Passage provided:
»»

So we are in Tuscany to prepare the house for the next season, picking off the tasks one by one. Sweep up dead stink bugs?- done. Put ski stuff and woollies in the garage?-done. Feasting like kings? -always, Exercise?- crickets and tumble weed.
Before we left, Surrey was in the full throes of spring. GS and I had dusted off our bikes for idyllic country rides from village to village along the disused railways and rivers i.e. from pub to pub. In our village, with the train station 5 mins walk away, and my bike tied to the magnolia tree, I rarely drive anywhere.
We ummed and arhed about whether we would fly our bikes out with us. It’s costly to fly them around but bikes in Tuscany are stupidly expensive. We decided against as we will need them for the foreseeable future back in the UK. But, on landing at Pisa, we did detour to Decathlon to browse. I got a new helmet, some extra-large shorts and top with a telephone pocket. My new purchases have been sitting on top of the chest of drawers gathering dust for days. I have been trying to drink tea in bed and read the paper in peace but they have been emitting reproachful vibes.
We have been ticking off errands mostly in Vecchiano where we quickly colonised a local bar. One was the momentous moment when GS, newly minted with an Irish passport, presented it to our local commune and da-da became a resident of Italy. So, hence forth he will no longer be referred to as GS – Gianni Stranieri (Jonnie Foreigner) but Hugo.
Meanwhile, a week in and we have slugged around doing nothing but stuff ourselves silly; a wonderful dinner as always with friends, taking guests for the tasting menu at Termi di Massacuiccoli, making homemade pizzas. And in perpetual celebration at the joy of waking up under Italian skies have eaten our body weight in pastries and coffee.
Homemade pizza
It’s really difficult for us to exercise- there are far too many bars with delicious pastries, plus there is no one for me to play tennis with and Hugo doesn’t like going for walks (when we move I am hoping to sneak in a puppy. And some chickens, beehive and a pair of donkeys). But the weighing scales were starting to groan.
Then we went to another favourite restaurant – at the Osteria Antica di Meati whose onion soup is the standard by which all onion soups in our family are judged. Not wishing to be outdone in the flatulence stakes, I risked the cannelloni with salted meat starter before we both savaged slices of tender steak encrusted with aromatic herbs like blood thirsty vampires. GS, opps Hugo, quaffed a fighting young red wine which he tamed with a local amaro digestive. This had the collateral benefit of knocking him into a comatose sleep so and he slept through my impression of a human popcorn machine.

««

Rows:
»»

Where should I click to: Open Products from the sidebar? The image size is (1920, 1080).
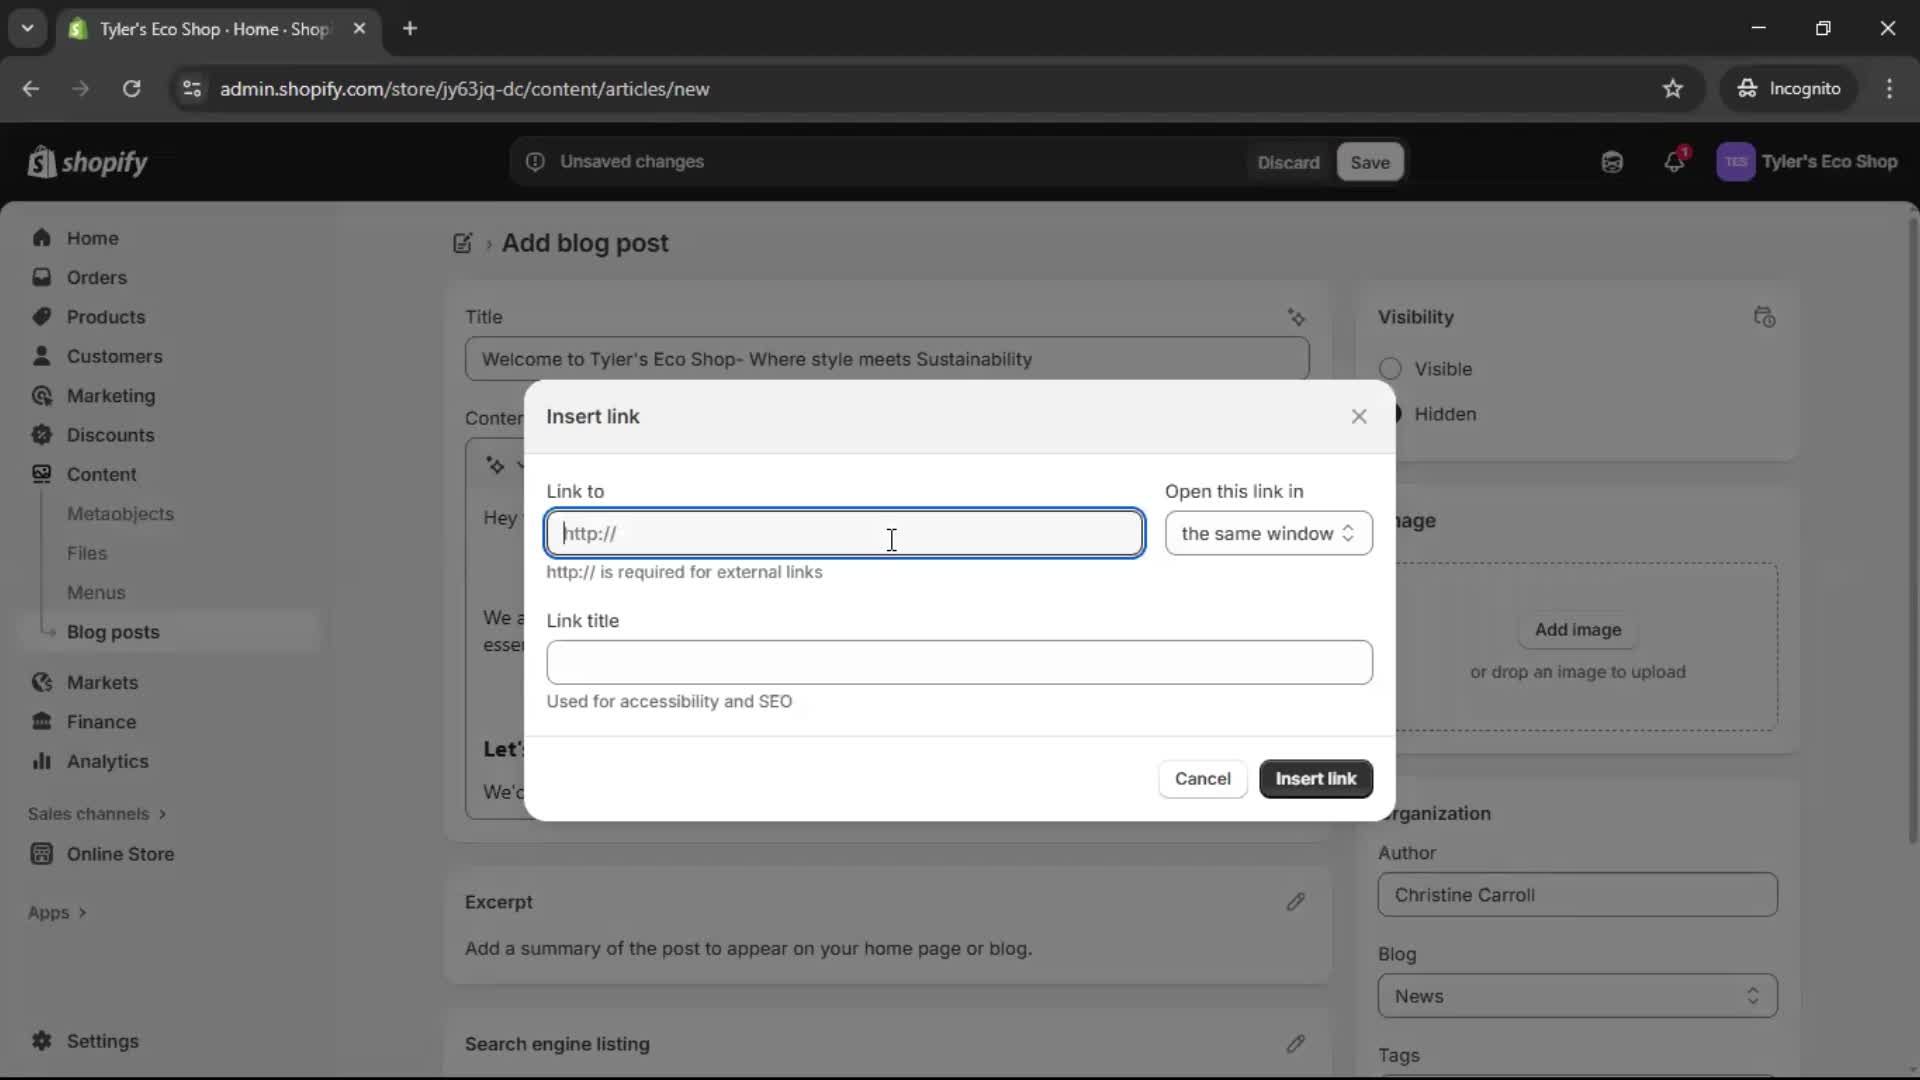pos(106,316)
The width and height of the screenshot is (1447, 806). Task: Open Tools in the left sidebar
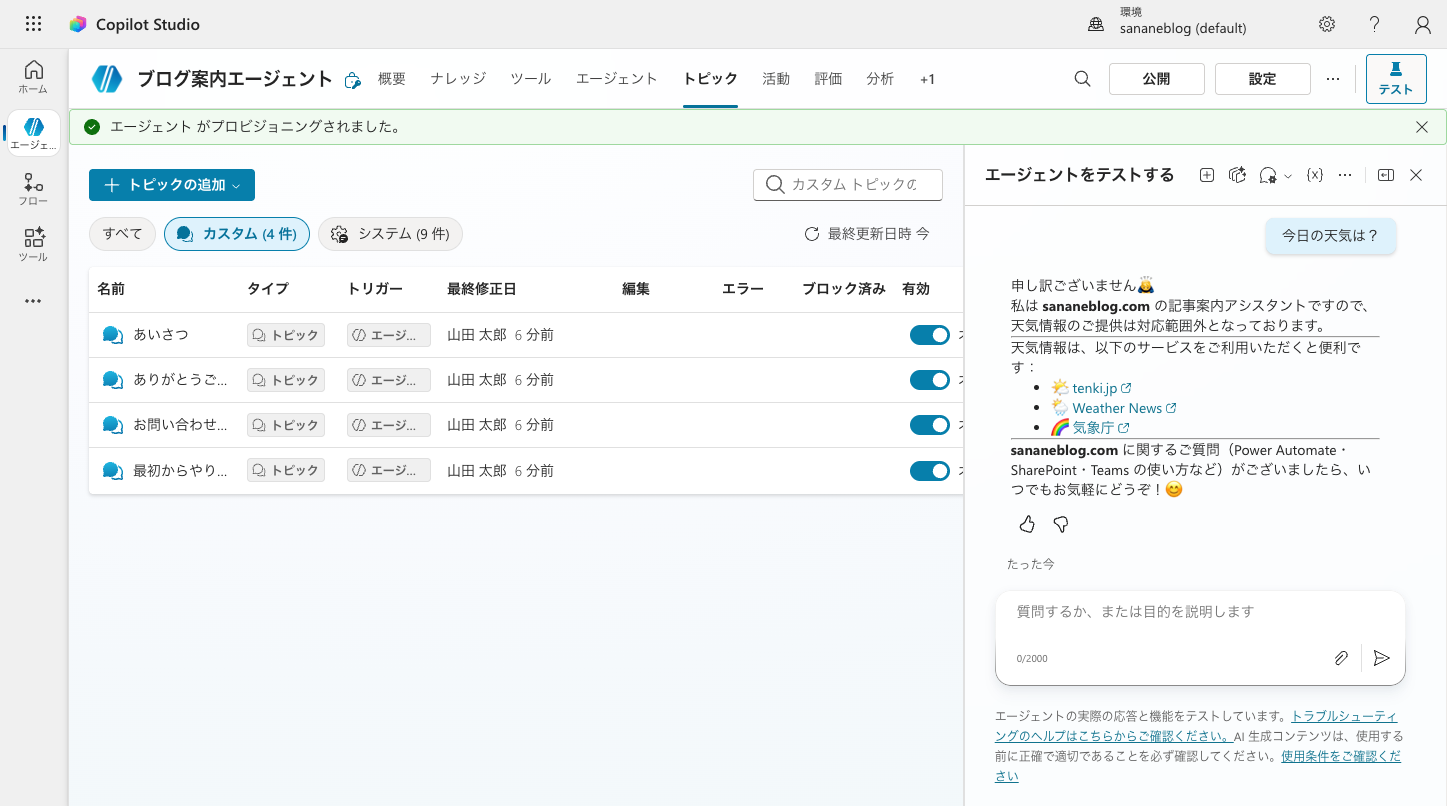tap(33, 245)
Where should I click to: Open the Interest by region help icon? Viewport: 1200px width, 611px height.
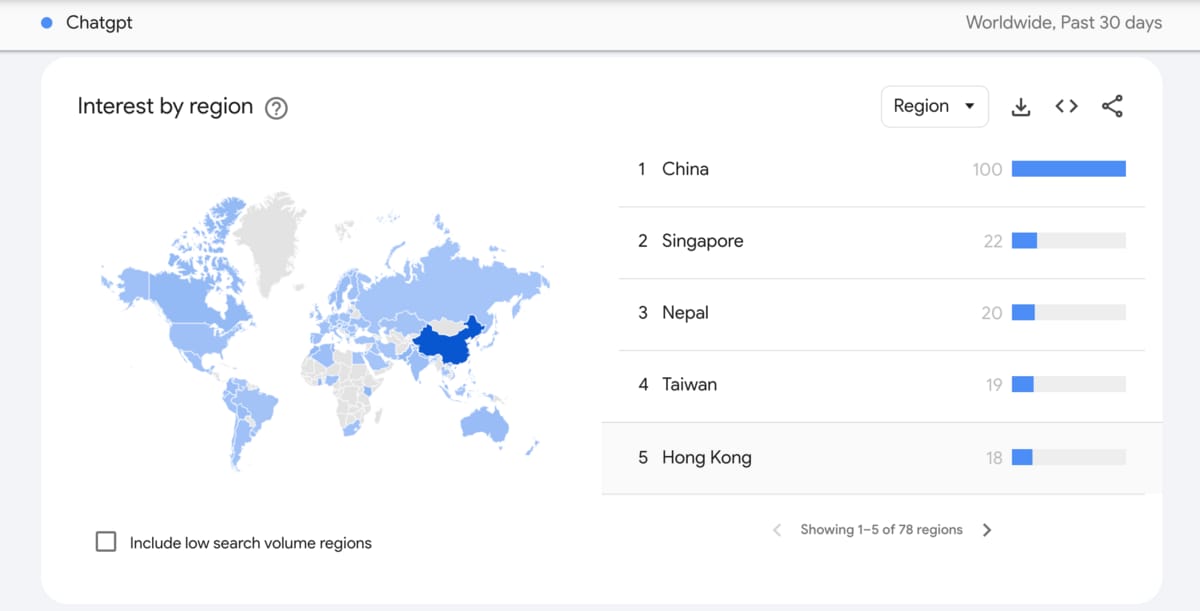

««

Work to do:
Write the next part of the blog post about preparing the house in Tuscany, starting right after its final sentence.

Final answer:
We awoke to another day of birdsong under blue skies. The morning weigh-in was groan and a doom call to exercise.
‘Let’s go out cycling’ I said
‘I keep telling you we don’t have bikes’
We have a number of bikes at the villa. There is the orange bike, Hugo’s pride and joy, which never leaves its altar behind the sofa. In the garage is an assortment of less exalted bikes.
There is the beautiful classic Raleigh one Hugo bought for my birthday years ago. I insisted on it even though he said it was far too heavy to be ridden. It turns out he was right, so that one has flowers tied to the basket and only goes to the village bakery and back on special occasions. There are a couple of other bikes. One is the one Hugo apparently had as a teenager, and another one, both of which had masculine horizontal bars, and then a black girlie one.
I love the black girlie one. It was in the garage when Hugo bought the villa back in 2012. He keeps threatening to throw it out but I save it each time. Originally we leant it on the outside walls of the villa as it had that quaint, vintage perfect-for- insta look. But the holiday guests actually tried to ride it, failed and complained so it went to live in the garage.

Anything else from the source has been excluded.